(Raw data begins)

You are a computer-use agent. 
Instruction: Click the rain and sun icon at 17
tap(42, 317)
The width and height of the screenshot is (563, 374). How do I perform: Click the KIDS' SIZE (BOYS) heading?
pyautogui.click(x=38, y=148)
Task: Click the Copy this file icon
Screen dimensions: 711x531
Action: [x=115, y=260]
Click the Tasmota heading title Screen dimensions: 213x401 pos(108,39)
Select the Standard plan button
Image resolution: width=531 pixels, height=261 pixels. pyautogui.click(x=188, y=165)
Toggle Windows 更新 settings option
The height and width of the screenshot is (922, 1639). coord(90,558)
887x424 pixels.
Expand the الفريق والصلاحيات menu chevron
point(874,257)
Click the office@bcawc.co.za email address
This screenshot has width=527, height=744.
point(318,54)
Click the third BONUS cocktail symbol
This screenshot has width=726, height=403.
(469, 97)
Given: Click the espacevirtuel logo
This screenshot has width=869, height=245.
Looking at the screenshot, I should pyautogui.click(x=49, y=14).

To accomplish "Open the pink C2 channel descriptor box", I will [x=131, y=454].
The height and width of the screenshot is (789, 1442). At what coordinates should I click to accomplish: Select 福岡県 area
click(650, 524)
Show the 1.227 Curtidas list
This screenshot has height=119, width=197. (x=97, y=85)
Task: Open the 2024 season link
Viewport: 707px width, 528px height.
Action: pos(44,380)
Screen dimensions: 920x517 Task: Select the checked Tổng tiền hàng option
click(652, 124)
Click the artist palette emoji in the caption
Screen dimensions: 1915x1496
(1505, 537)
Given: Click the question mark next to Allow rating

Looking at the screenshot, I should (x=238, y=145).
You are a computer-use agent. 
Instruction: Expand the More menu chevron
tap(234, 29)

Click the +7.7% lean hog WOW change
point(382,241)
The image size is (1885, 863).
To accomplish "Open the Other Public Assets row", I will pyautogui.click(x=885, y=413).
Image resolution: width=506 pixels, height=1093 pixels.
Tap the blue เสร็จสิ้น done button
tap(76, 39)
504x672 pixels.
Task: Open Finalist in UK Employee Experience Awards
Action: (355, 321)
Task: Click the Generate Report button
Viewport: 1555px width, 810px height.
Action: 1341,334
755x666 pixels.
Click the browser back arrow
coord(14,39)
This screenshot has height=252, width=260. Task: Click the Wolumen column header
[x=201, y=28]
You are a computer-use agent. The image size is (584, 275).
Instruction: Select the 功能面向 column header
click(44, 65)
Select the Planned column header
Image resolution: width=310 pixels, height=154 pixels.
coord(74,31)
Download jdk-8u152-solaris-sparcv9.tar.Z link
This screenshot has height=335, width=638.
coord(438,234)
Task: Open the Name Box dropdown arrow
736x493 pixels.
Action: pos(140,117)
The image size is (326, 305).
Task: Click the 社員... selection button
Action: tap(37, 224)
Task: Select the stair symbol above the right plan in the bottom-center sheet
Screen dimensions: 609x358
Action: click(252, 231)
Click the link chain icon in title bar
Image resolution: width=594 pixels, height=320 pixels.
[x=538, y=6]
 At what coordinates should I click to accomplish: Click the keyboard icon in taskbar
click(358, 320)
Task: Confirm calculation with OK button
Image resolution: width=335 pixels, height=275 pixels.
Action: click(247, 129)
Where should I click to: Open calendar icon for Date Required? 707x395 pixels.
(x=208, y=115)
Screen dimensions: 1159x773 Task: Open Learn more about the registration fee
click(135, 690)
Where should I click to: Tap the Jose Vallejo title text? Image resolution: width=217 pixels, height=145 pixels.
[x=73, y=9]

(Raw data ends)

● About this task:
All of the entries should be repeated word for word.

● Solution below:
You are a computer-use agent. 
Instruction: Click the rain and sun icon at 17
tap(42, 317)
The width and height of the screenshot is (563, 374). How do I perform: Click the KIDS' SIZE (BOYS) heading?
pyautogui.click(x=38, y=148)
Task: Click the Copy this file icon
Screen dimensions: 711x531
Action: [x=115, y=260]
Click the Tasmota heading title Screen dimensions: 213x401 pos(108,39)
Select the Standard plan button
Image resolution: width=531 pixels, height=261 pixels. pyautogui.click(x=188, y=165)
Toggle Windows 更新 settings option
The height and width of the screenshot is (922, 1639). coord(90,558)
887x424 pixels.
Expand the الفريق والصلاحيات menu chevron
point(874,257)
Click the office@bcawc.co.za email address
This screenshot has width=527, height=744.
point(318,54)
Click the third BONUS cocktail symbol
This screenshot has width=726, height=403.
(469, 97)
Given: Click the espacevirtuel logo
This screenshot has width=869, height=245.
Looking at the screenshot, I should pyautogui.click(x=49, y=14).

To accomplish "Open the pink C2 channel descriptor box", I will [x=131, y=454].
The height and width of the screenshot is (789, 1442). At what coordinates should I click to accomplish: Select 福岡県 area
click(650, 524)
Show the 1.227 Curtidas list
This screenshot has height=119, width=197. (x=97, y=85)
Task: Open the 2024 season link
Viewport: 707px width, 528px height.
Action: pos(44,380)
Screen dimensions: 920x517 Task: Select the checked Tổng tiền hàng option
click(652, 124)
Click the artist palette emoji in the caption
Screen dimensions: 1915x1496
(1505, 537)
Given: Click the question mark next to Allow rating

Looking at the screenshot, I should (x=238, y=145).
You are a computer-use agent. 
Instruction: Expand the More menu chevron
tap(234, 29)

Click the +7.7% lean hog WOW change
point(382,241)
The image size is (1885, 863).
To accomplish "Open the Other Public Assets row", I will pyautogui.click(x=885, y=413).
Image resolution: width=506 pixels, height=1093 pixels.
Tap the blue เสร็จสิ้น done button
tap(76, 39)
504x672 pixels.
Task: Open Finalist in UK Employee Experience Awards
Action: (355, 321)
Task: Click the Generate Report button
Viewport: 1555px width, 810px height.
Action: 1341,334
755x666 pixels.
Click the browser back arrow
coord(14,39)
This screenshot has height=252, width=260. Task: Click the Wolumen column header
[x=201, y=28]
You are a computer-use agent. The image size is (584, 275).
Instruction: Select the 功能面向 column header
click(44, 65)
Select the Planned column header
Image resolution: width=310 pixels, height=154 pixels.
coord(74,31)
Download jdk-8u152-solaris-sparcv9.tar.Z link
This screenshot has height=335, width=638.
coord(438,234)
Task: Open the Name Box dropdown arrow
736x493 pixels.
Action: pos(140,117)
The image size is (326, 305).
Task: Click the 社員... selection button
Action: tap(37, 224)
Task: Select the stair symbol above the right plan in the bottom-center sheet
Screen dimensions: 609x358
Action: click(252, 231)
Click the link chain icon in title bar
Image resolution: width=594 pixels, height=320 pixels.
[x=538, y=6]
 At what coordinates should I click to accomplish: Click the keyboard icon in taskbar
click(358, 320)
Task: Confirm calculation with OK button
Image resolution: width=335 pixels, height=275 pixels.
Action: click(247, 129)
Where should I click to: Open calendar icon for Date Required? 707x395 pixels.
(x=208, y=115)
Screen dimensions: 1159x773 Task: Open Learn more about the registration fee
click(135, 690)
Where should I click to: Tap the Jose Vallejo title text? Image resolution: width=217 pixels, height=145 pixels.
[x=73, y=9]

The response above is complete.